France is building a carrier so large that it changes the scale of European naval aviation. The planned PANG, or Porte-Avions de Nouvelle Génération, is set to become Europe’s biggest warship at roughly 310 meters and about 78,000 tons, a sharp break from the much smaller Charles de Gaulle it is meant to replace in 2038.

That size matters because France is not simply renewing an aging flagship. It is redesigning how it wants to operate at sea for decades, with a ship built around heavier future aircraft, nuclear endurance, and more electrically demanding systems. In a region where most carrier operators rely on smaller ships or short-takeoff aviation, PANG points to a different model: a catapult-launched, nuclear-powered carrier able to support sustained operations far from home waters.

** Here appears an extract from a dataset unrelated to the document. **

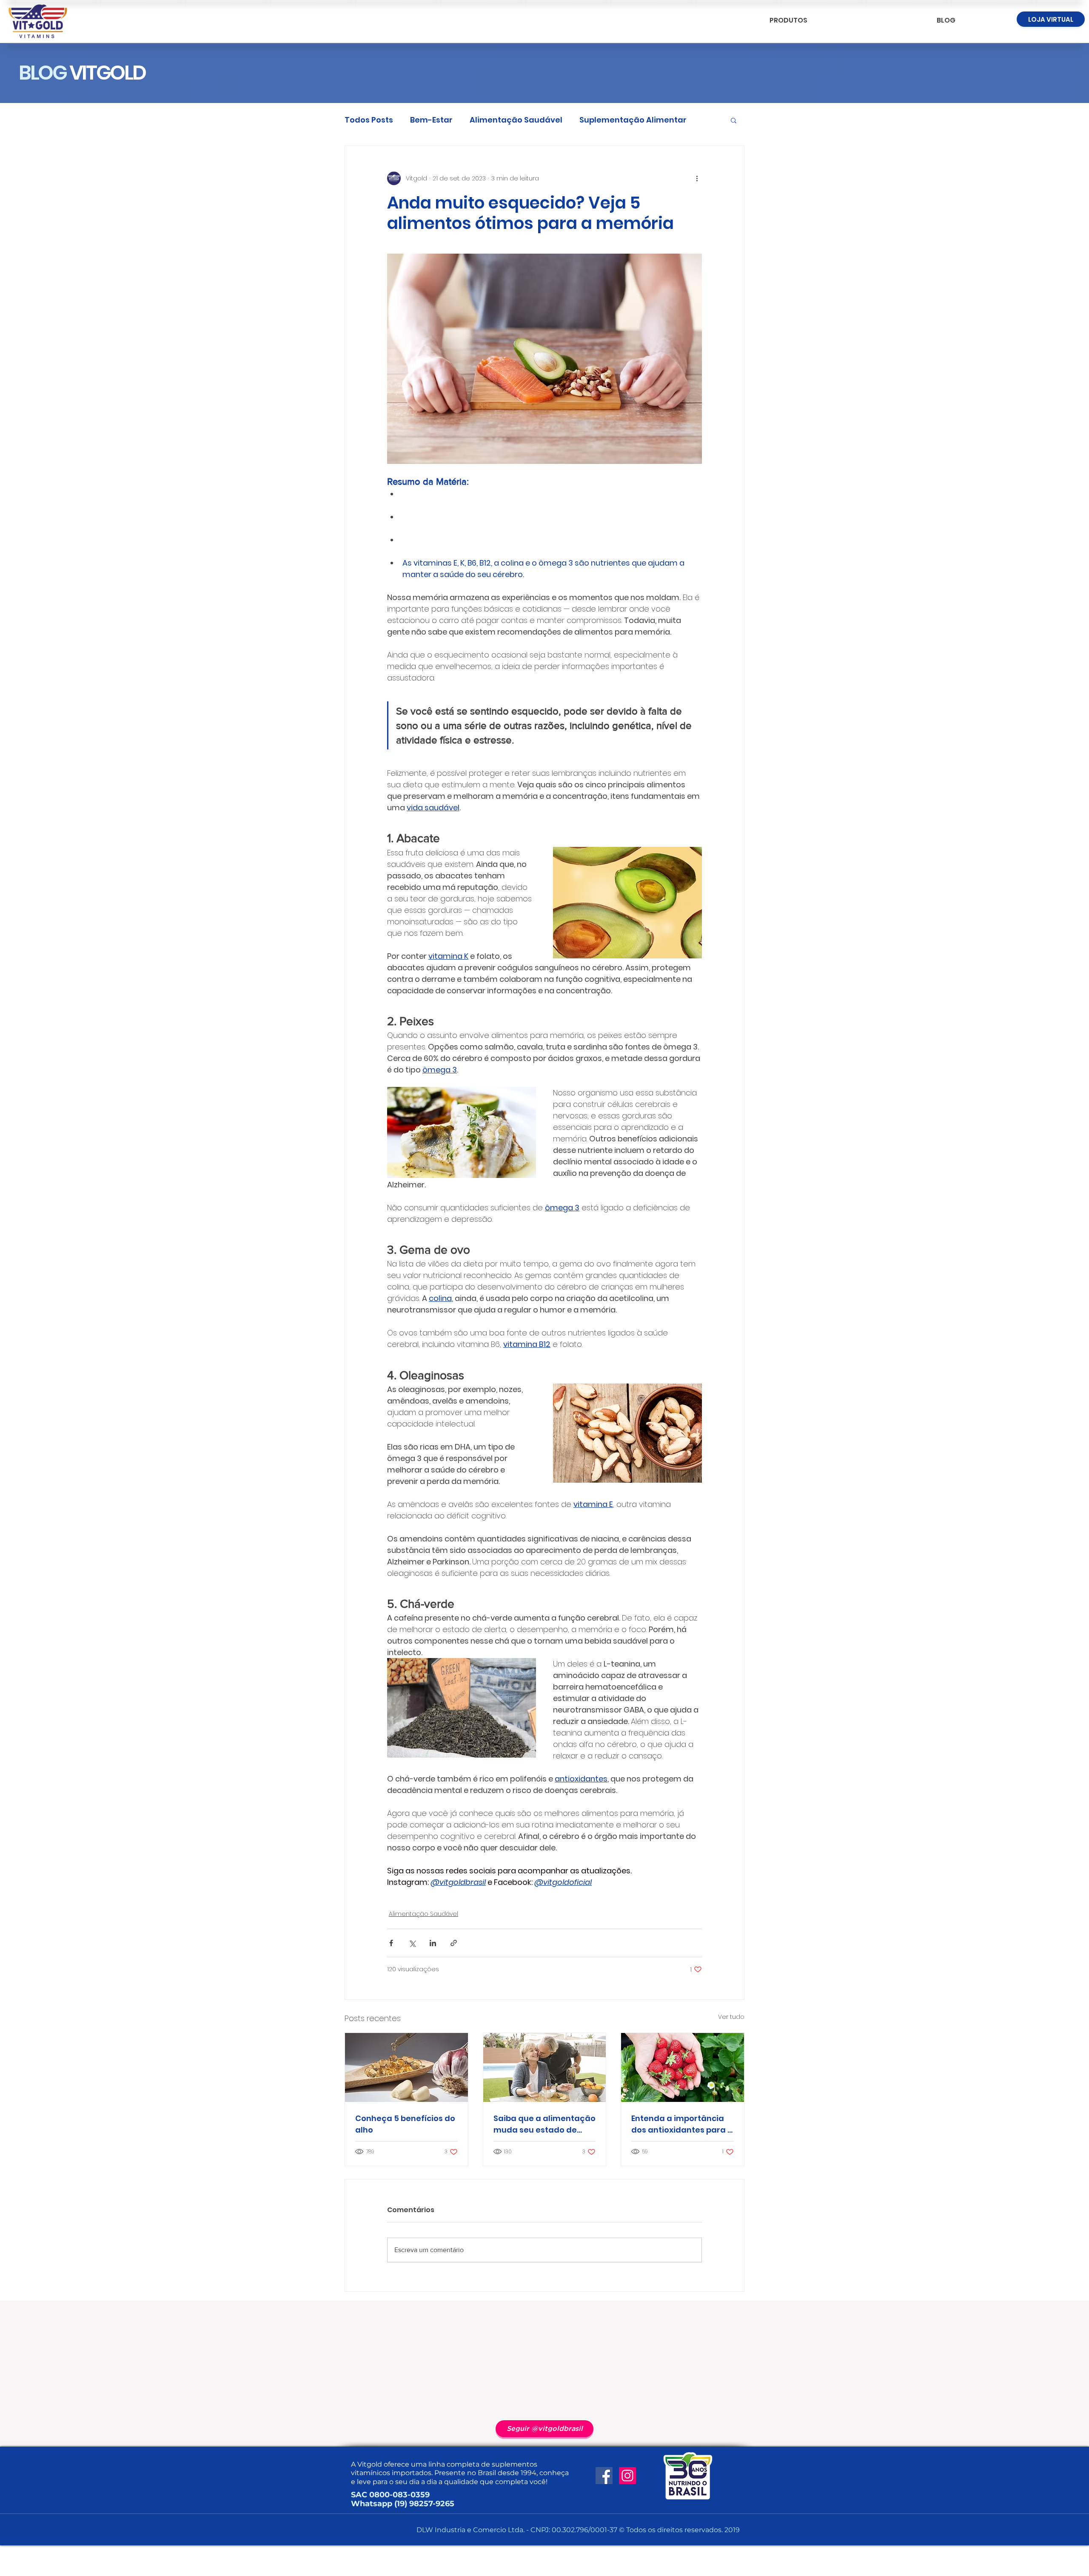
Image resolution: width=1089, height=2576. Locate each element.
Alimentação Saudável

The engineering leap is substantial. Charles de Gaulle displaces about 42,000 tons; PANG nearly doubles that. The new ship is expected to use two K22 nuclear reactors, each producing about 220 megawatts, giving the vessel the electrical margin needed not only for propulsion and ship systems but also for more advanced aviation support. That includes a full electromagnetic launch and recovery architecture, a major departure from the steam catapults of France’s current carrier. The design also reflects a broader naval trend: future carriers are increasingly judged not just by flight deck area, but by how much electrical power they can generate, distribute, and adapt over a service life that can stretch across half a century. PANG’s all-electric approach is intended to support sensors, data processing, launch systems, and later upgrades without forcing a redesign of the ship’s basic architecture. That makes the carrier less a single platform than an expandable power and aviation hub.

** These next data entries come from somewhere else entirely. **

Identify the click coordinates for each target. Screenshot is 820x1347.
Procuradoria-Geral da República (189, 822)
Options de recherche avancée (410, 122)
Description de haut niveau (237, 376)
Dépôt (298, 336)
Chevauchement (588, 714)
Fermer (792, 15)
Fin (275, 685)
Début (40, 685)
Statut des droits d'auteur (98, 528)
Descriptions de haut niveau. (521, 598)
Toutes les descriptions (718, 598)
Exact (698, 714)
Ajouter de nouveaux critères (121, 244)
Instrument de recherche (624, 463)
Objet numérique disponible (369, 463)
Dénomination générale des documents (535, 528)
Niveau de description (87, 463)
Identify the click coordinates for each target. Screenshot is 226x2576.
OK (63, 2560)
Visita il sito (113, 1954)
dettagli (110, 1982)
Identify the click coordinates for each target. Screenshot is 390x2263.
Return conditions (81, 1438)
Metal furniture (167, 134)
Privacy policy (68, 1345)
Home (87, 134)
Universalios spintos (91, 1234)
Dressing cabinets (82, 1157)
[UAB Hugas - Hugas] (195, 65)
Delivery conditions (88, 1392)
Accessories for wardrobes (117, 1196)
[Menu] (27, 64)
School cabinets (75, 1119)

Its most consequential feature may be the launch system. France is moving toward a third EMALS catapult track, reinforcing the idea that the ship is being built for mixed air operations rather than a conventional fighter deck alone. That matters because French naval planners are designing around the next generation of aircraft, not just today’s Rafale M. Captain Thibault Lavernhe described the benefit of the new system in direct operational terms: “It will be several tonnes more than we can do now on Charles de Gaulle.” He was referring to the expected gain in fighter takeoff weight from EMALS testing in the United States, where compatibility tests with Rafale M fighters have supported integration work.

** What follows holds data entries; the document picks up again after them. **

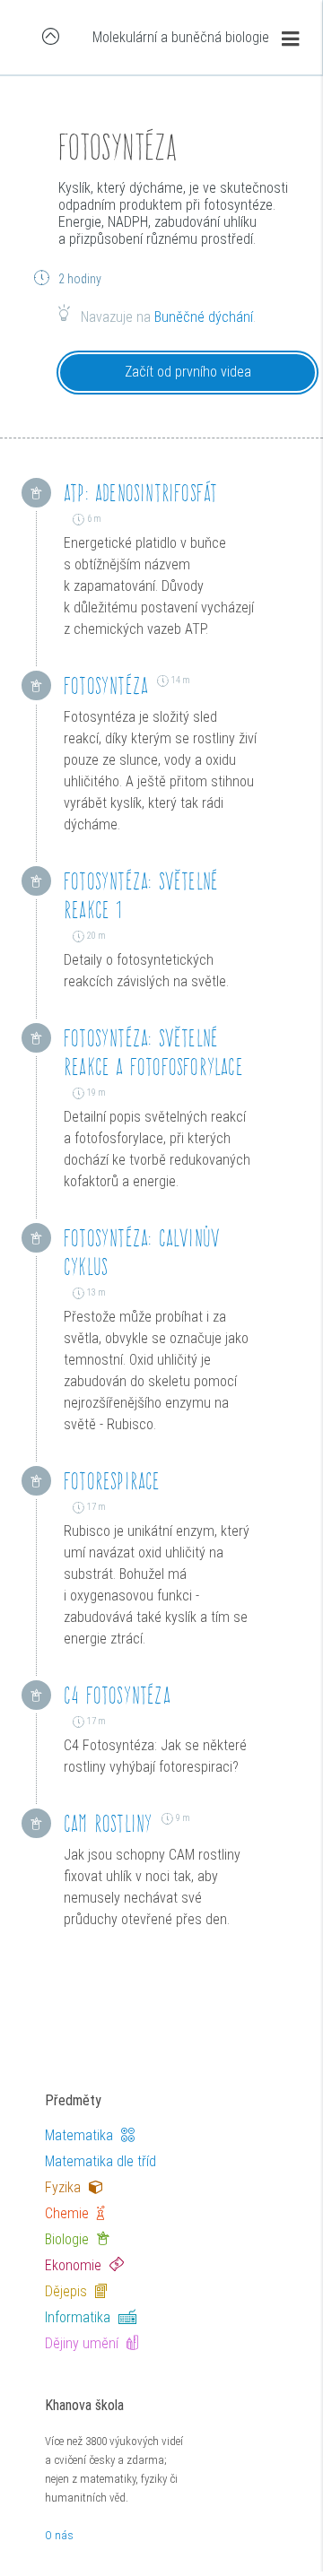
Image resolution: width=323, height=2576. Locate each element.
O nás (59, 2535)
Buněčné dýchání (203, 316)
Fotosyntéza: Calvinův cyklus (142, 1252)
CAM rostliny (108, 1823)
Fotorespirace (112, 1481)
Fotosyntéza (106, 685)
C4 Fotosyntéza (117, 1695)
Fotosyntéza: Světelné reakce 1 (141, 895)
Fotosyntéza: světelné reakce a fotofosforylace (153, 1052)
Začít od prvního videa (188, 371)
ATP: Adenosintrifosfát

PANG is also being shaped around a future air wing that may include the Next Generation Fighter from the FCAS program, E-2D-class airborne early warning aircraft, helicopters, and uncrewed systems. Available program descriptions indicate an embarked group centered on roughly 30 combat aircraft, with broader deck and hangar capacity for a larger overall air package. That still falls well short of the U.S. Navy’s supercarrier scale. As of 2026, the United States operates 11 active nuclear-powered supercarriers, each larger and backed by a far deeper support system. PANG does not erase that gap. It highlights it.
There is another tension inside the program. France presents the carrier as a pillar of strategic autonomy, yet one of its most important technologies comes from the United States through a Foreign Military Sales case. The result is not contradiction so much as a modern industrial reality: autonomy now depends as much on controlling integration, doctrine, and deployment as on building every major component at home. PANG therefore says less about matching the U.S. Navy ship for ship than about preserving a rare capability. In Europe, that alone makes it a very large statement.